Giagnoni: "Papà Gustavo rifiutò una combine con l’Inter. Diede un pugno a Causio e tenne fuori Rivera"
Il ricordo di Gustavo Giagnoni attraverso le parole del figlio
Basilio Giagnoni, figlio dello storico allenatore e calciatore Gustavo Giagnoni, ha ripercorso la carriera e la vita del padre, celebre anche per il suo iconico colbacco finlandese. Tra i retroscena più significativi, emerge il rifiuto di una proposta di combine nel 1967, quando Giagnoni giocava nel Mantova: un giocatore dell'Inter lo avvicinò per concordare il risultato, ma il secco rifiuto del centrocampista contribuì alla vittoria dei mantovani e alla conseguente perdita dello scudetto da parte dei nerazzurri a favore della Juventus.

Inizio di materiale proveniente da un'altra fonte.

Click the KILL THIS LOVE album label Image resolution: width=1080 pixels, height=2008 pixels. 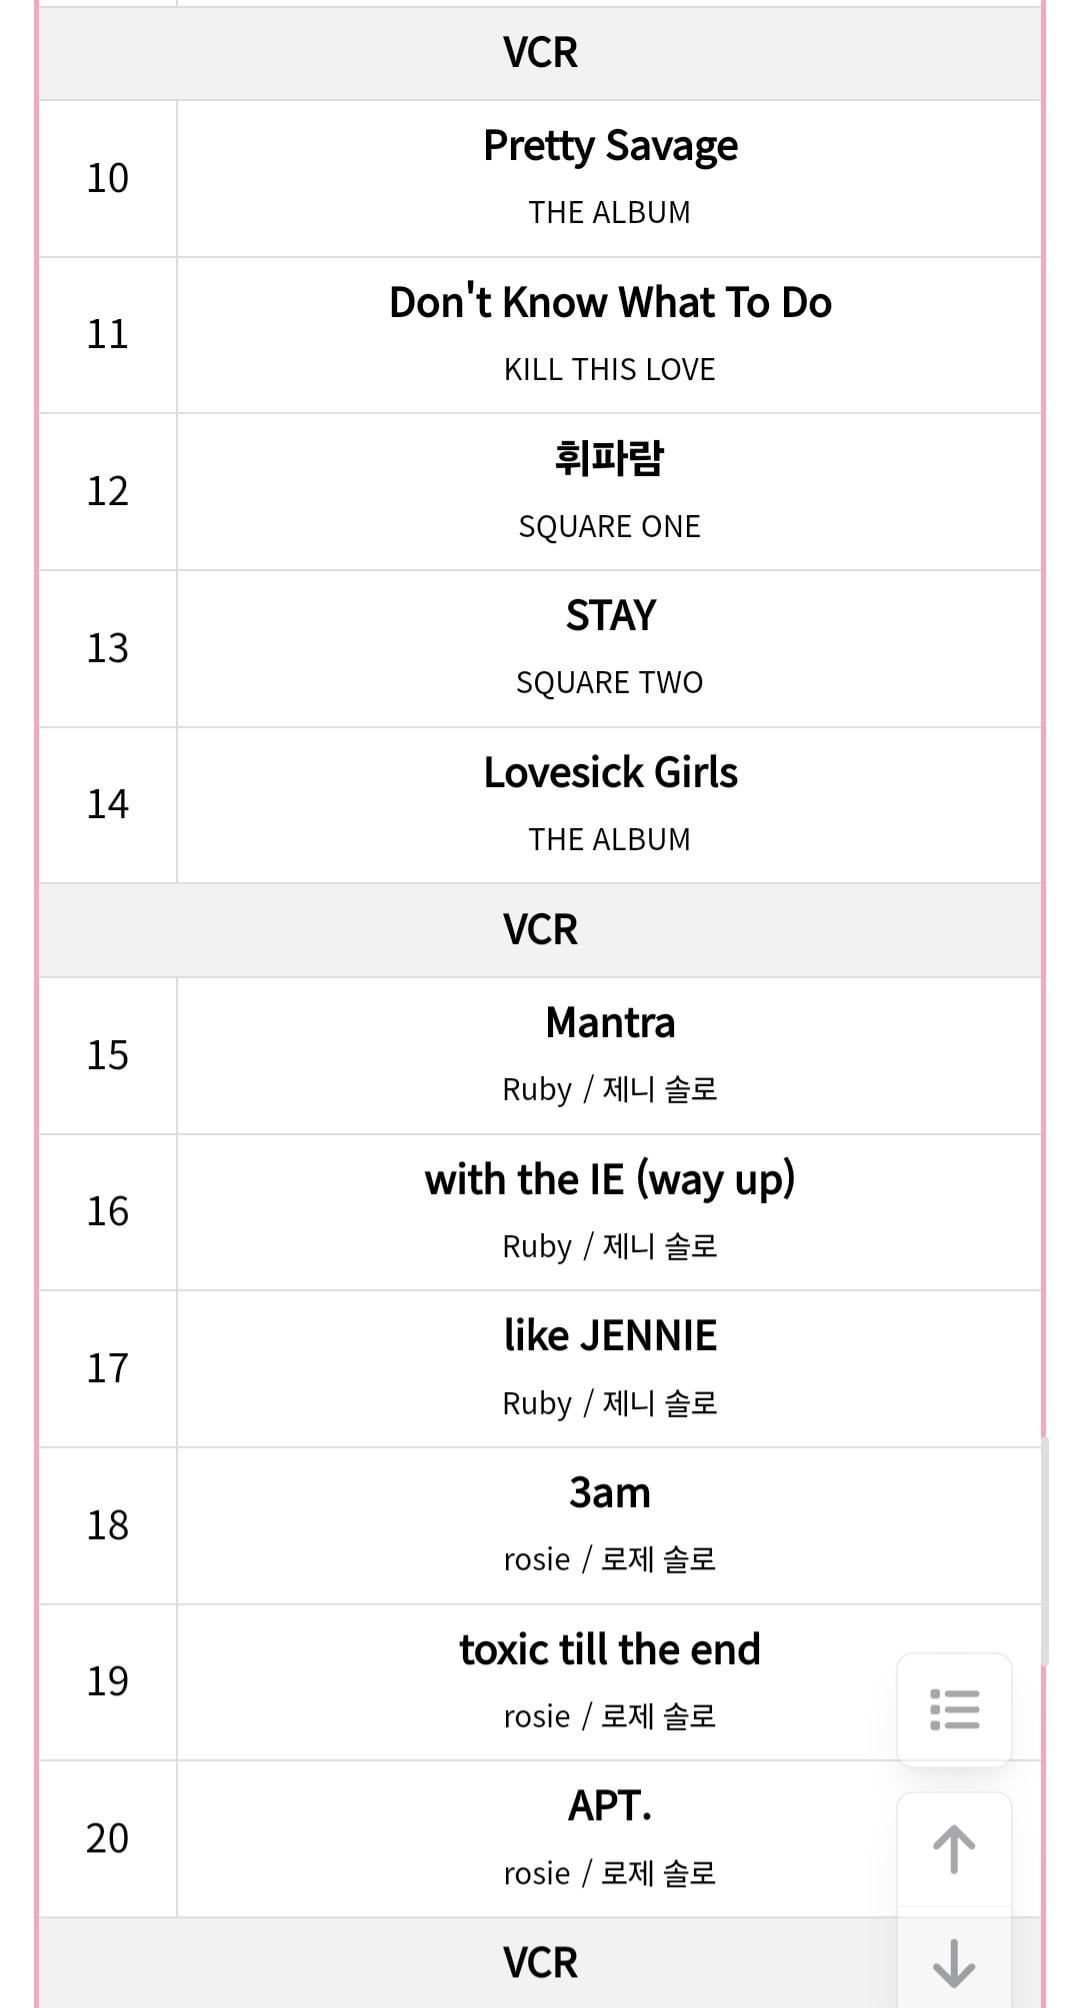pos(610,369)

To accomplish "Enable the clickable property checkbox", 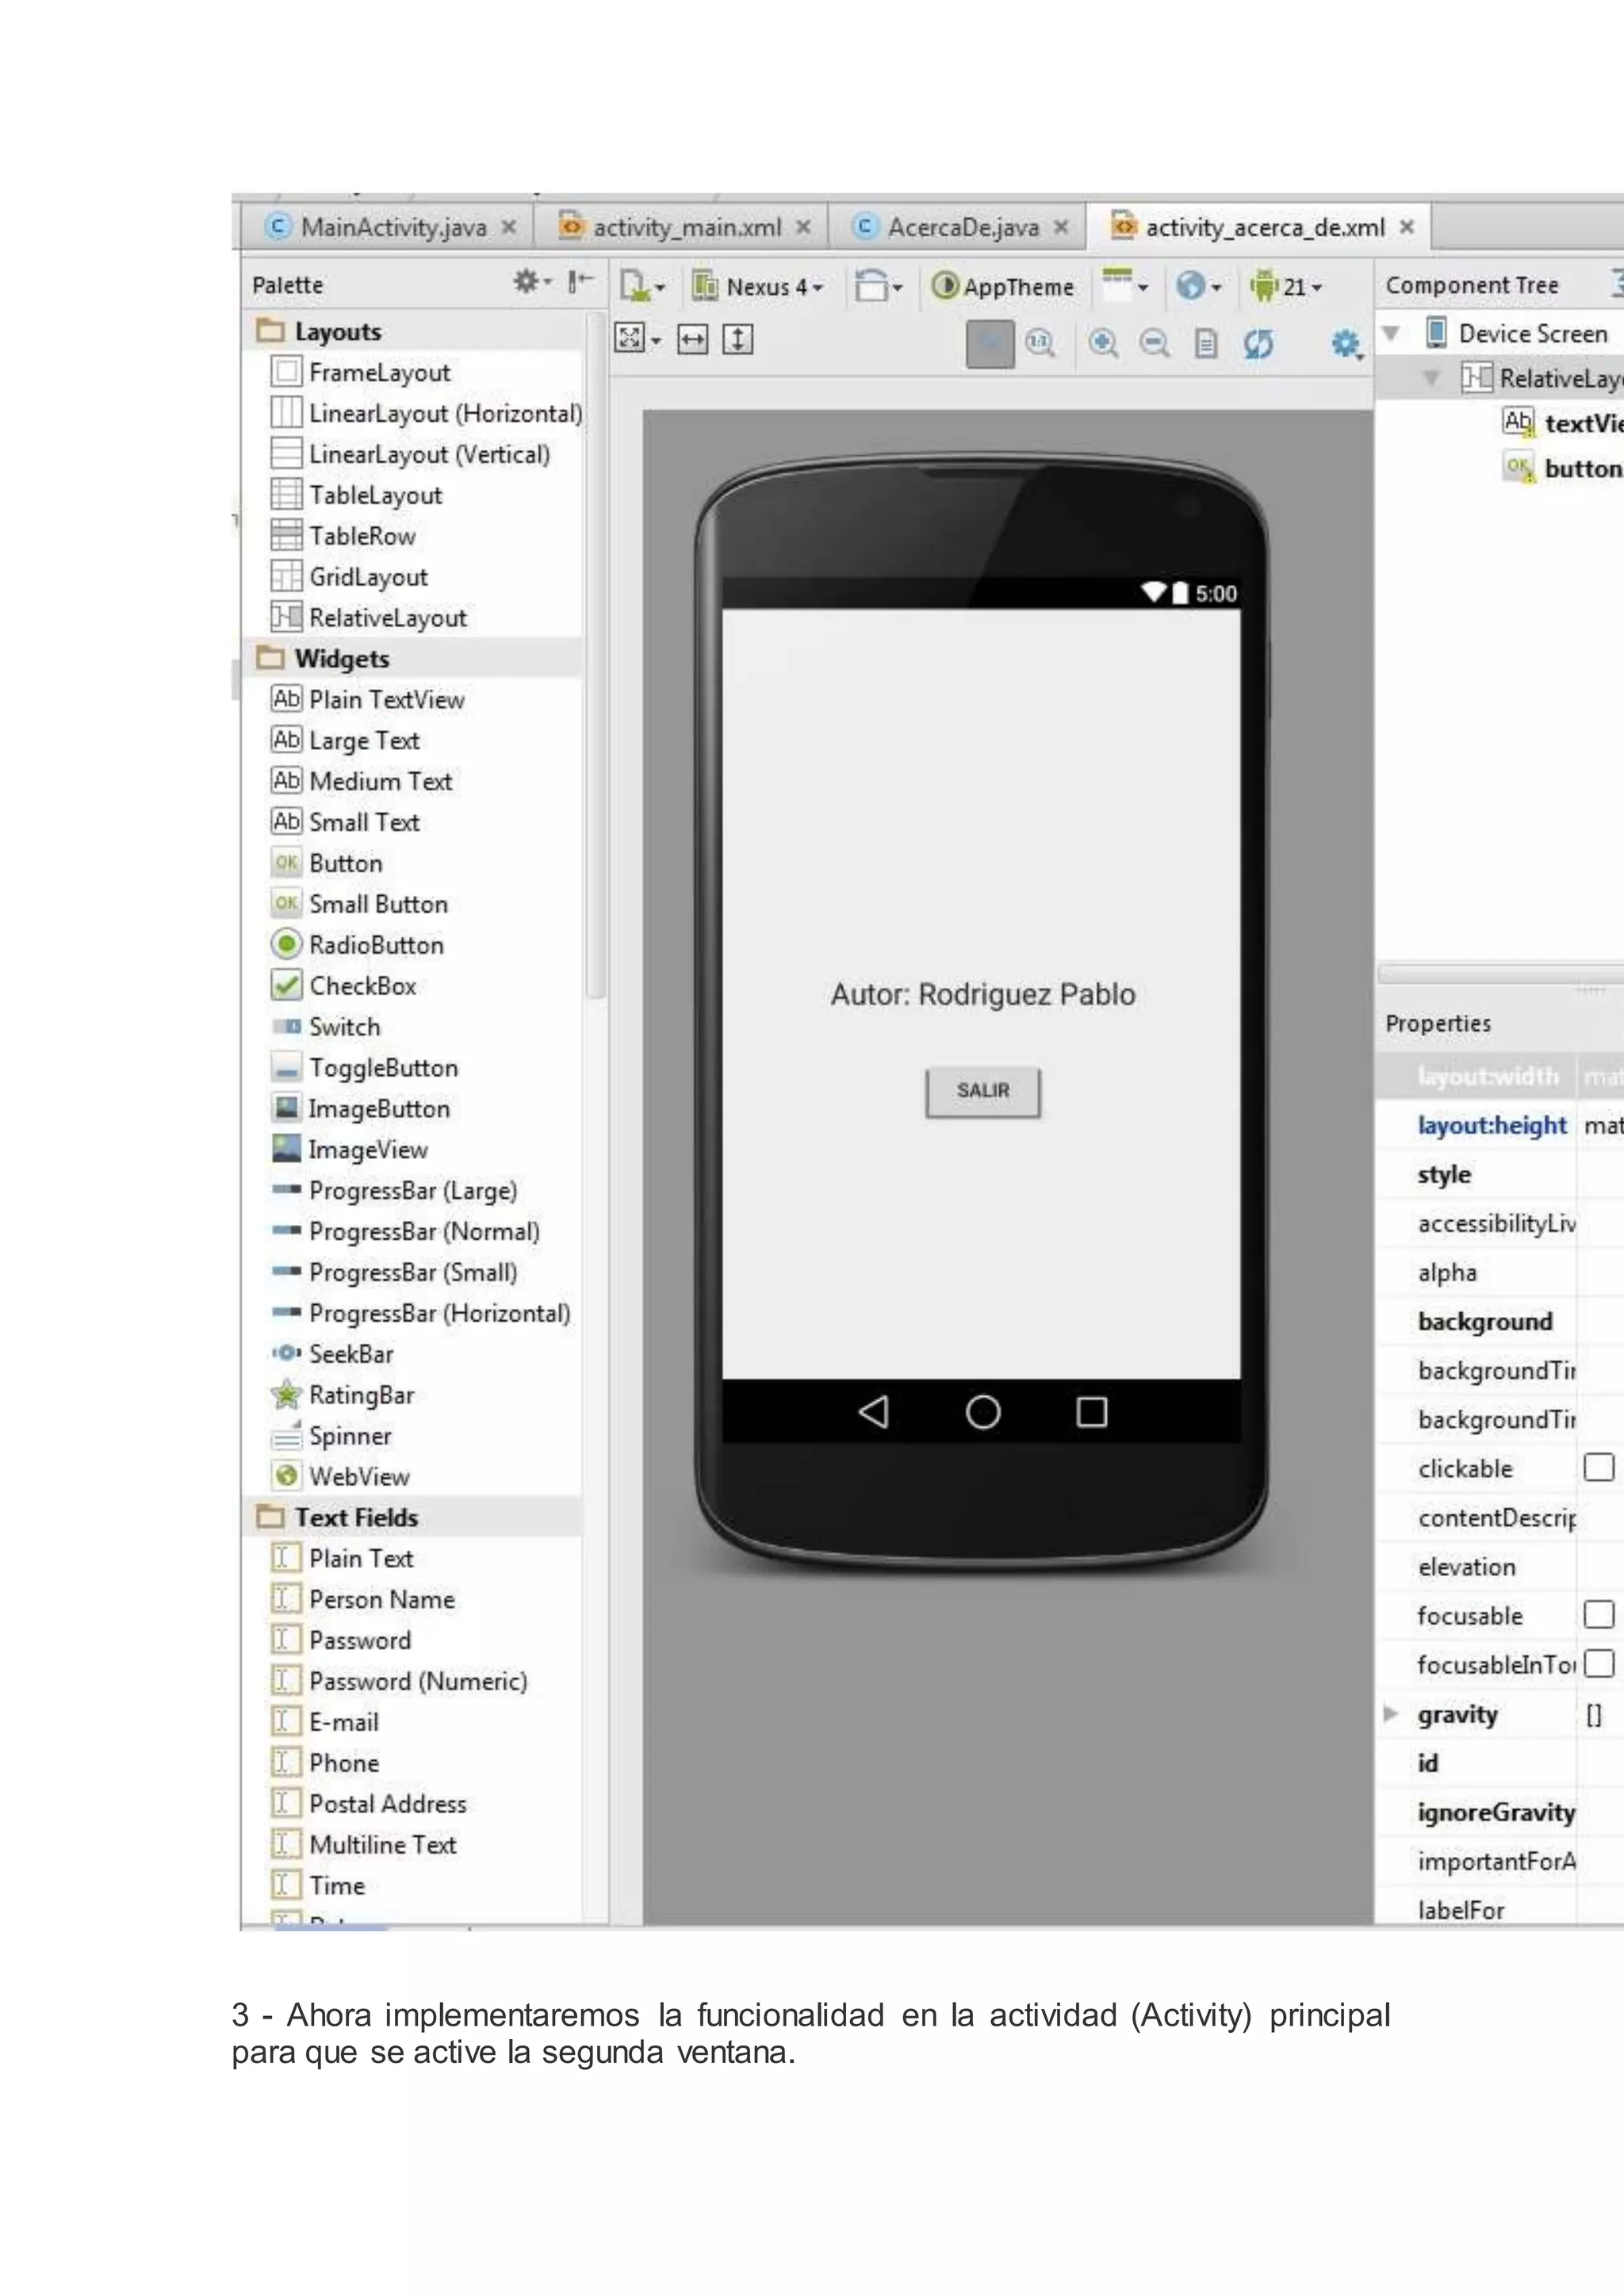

Il racconto tocca anche l'esperienza sulla panchina del Torino, caratterizzata dal celebre scontro fisico con lo juventino Franco Causio durante un derby e dal lavoro fondamentale per affinare le doti realizzative di Paolo Pulici. Successivamente, alla guida del Milan, Giagnoni si scontrò con Gianni Rivera, che escluse temporaneamente dalla squadra per non essersi presentato a una sessione di allenamento.
La carriera di Giagnoni proseguì poi tra Bologna e Roma, quest'ultima tappa vissuta insieme a un giovane Luciano Moggi nel ruolo di direttore sportivo, prima di concludere un percorso professionale che ha lasciato un'impronta indelebile nel calcio italiano degli anni '60 e '70.